** What needs to be done **
Search the material for lines containing the word "Sort", and copy each one.

** Supplied material **
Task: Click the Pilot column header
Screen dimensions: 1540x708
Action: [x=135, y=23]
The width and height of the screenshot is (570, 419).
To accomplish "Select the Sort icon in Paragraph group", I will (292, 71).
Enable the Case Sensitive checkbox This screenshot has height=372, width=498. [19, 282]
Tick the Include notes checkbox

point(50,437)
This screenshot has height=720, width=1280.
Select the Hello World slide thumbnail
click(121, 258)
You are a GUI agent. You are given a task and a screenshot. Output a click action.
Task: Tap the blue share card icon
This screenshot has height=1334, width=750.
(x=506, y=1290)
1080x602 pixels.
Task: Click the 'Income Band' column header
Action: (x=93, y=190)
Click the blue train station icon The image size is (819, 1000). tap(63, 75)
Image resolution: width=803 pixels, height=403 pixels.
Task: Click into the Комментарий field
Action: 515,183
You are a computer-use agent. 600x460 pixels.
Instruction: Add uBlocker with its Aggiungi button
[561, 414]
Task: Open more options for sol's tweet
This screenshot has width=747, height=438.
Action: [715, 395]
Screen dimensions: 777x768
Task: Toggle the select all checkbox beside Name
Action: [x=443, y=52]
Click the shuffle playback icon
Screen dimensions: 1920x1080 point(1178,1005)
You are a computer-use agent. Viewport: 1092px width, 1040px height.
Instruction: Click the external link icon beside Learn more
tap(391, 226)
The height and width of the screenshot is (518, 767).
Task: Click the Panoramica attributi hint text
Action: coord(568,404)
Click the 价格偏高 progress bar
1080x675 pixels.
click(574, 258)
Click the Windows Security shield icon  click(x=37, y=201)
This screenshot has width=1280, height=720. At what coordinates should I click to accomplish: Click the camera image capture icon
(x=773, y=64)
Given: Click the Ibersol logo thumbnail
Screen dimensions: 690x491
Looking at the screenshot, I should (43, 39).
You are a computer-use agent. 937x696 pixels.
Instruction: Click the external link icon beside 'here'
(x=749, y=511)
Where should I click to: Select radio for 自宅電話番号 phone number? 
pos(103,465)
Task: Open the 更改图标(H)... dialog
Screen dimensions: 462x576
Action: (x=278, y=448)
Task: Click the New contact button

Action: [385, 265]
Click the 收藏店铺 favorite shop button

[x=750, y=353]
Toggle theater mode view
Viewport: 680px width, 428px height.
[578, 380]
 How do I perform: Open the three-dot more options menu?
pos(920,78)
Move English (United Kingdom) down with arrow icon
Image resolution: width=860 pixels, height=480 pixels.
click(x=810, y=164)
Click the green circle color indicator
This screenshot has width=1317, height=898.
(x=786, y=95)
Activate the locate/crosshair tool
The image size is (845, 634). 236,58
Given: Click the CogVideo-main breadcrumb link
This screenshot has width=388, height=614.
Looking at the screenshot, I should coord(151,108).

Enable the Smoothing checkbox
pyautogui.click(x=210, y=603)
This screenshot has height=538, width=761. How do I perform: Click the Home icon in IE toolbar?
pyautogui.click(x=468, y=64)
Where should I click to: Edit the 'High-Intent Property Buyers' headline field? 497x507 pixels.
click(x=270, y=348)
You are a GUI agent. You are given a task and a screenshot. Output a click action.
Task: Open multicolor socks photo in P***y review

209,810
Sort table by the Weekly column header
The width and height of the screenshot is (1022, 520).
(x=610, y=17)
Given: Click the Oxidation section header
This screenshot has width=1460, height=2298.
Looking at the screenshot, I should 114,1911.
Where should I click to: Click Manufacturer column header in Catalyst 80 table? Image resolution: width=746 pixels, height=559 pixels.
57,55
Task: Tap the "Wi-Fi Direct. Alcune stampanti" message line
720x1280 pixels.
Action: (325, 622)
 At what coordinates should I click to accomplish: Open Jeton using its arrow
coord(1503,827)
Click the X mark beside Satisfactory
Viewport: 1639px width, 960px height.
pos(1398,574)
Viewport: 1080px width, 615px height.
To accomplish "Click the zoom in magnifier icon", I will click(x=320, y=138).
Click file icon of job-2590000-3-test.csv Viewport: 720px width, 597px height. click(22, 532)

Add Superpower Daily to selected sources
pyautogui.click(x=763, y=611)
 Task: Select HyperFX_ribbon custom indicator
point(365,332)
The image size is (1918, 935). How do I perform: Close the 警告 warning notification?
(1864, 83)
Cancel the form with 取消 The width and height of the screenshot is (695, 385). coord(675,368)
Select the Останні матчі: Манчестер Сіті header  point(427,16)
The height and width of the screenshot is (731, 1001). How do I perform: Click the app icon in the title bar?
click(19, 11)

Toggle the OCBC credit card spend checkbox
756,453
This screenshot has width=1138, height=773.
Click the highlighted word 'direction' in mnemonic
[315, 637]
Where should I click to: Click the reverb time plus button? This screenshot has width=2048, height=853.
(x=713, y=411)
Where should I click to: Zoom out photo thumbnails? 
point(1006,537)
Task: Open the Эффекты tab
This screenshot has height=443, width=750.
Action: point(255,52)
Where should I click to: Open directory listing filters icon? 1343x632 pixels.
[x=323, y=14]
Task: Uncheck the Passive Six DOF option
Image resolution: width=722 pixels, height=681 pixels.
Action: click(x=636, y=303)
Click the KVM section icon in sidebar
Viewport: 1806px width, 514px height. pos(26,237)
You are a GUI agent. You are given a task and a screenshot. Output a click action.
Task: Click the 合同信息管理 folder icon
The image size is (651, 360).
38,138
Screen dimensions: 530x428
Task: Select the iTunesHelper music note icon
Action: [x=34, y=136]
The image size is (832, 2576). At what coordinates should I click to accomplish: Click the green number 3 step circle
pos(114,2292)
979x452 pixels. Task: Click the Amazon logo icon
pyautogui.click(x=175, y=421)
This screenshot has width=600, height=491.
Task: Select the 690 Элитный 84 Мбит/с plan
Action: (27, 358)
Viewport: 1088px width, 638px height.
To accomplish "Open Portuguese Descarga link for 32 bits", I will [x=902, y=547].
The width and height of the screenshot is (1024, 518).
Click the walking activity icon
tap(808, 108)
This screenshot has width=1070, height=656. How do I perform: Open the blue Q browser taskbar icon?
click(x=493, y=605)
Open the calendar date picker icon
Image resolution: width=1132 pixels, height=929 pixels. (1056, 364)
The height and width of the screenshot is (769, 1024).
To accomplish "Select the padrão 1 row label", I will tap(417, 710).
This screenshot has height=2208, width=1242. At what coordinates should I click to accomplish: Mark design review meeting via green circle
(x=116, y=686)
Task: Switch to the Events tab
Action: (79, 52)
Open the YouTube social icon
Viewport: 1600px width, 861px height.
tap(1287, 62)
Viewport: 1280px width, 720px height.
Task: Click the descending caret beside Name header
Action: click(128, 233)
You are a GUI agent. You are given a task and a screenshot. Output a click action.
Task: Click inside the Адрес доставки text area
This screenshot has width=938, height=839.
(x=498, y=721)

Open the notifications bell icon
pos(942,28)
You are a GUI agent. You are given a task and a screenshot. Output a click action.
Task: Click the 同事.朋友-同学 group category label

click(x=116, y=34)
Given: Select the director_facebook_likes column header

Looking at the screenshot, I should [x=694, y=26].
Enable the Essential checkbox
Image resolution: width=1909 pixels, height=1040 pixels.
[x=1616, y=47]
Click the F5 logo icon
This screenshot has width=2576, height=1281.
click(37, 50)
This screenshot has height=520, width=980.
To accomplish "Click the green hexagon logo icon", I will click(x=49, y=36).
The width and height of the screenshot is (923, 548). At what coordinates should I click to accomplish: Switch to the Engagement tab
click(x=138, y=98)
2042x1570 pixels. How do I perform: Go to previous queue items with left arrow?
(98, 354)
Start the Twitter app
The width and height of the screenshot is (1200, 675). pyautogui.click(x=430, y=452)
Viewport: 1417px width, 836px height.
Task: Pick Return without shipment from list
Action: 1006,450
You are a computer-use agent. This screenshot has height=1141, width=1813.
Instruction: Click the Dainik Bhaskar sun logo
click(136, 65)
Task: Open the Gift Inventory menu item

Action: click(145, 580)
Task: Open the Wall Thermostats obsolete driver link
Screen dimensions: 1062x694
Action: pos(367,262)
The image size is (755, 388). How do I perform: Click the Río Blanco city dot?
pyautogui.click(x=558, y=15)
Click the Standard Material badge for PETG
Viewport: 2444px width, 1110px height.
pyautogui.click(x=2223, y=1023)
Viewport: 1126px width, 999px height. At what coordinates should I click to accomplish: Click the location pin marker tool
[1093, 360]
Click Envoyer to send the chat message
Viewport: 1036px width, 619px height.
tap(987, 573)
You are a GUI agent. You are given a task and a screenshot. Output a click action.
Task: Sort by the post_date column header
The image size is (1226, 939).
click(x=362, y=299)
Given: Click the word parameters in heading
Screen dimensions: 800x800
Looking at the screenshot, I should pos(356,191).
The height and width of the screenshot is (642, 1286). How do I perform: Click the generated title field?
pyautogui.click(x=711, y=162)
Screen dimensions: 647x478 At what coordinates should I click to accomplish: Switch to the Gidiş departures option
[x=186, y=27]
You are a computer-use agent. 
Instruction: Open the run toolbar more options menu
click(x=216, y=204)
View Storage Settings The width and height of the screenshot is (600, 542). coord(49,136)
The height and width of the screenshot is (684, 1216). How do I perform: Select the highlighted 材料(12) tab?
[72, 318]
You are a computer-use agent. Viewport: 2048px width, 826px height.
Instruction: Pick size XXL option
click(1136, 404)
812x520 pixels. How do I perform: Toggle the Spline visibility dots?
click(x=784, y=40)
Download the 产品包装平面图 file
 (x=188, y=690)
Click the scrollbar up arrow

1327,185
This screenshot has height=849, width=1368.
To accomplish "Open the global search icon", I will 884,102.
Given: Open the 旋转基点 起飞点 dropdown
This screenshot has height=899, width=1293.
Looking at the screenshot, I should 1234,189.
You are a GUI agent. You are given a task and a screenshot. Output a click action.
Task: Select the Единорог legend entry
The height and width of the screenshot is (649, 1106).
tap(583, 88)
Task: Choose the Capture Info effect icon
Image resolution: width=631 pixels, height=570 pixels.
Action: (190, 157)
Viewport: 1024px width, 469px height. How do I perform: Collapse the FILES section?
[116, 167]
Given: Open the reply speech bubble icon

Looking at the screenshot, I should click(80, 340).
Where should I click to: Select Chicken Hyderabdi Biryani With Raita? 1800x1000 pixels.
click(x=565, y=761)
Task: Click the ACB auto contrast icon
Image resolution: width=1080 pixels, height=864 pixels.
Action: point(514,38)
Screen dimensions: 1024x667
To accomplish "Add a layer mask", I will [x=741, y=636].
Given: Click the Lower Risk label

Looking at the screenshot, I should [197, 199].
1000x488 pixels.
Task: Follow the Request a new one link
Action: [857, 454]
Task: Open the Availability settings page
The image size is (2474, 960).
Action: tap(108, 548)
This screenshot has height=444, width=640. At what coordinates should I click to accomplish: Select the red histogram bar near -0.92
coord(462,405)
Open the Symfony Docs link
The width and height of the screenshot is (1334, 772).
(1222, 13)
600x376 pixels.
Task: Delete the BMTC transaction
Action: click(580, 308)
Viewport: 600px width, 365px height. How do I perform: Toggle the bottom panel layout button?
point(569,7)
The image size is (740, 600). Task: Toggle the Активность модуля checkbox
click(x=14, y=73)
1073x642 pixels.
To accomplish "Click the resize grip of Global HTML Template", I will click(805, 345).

** Problem solution **
To accomplish "Select the Sort icon in Paragraph group", I will (292, 71).
Sort table by the Weekly column header
Task: Sort by the post_date column header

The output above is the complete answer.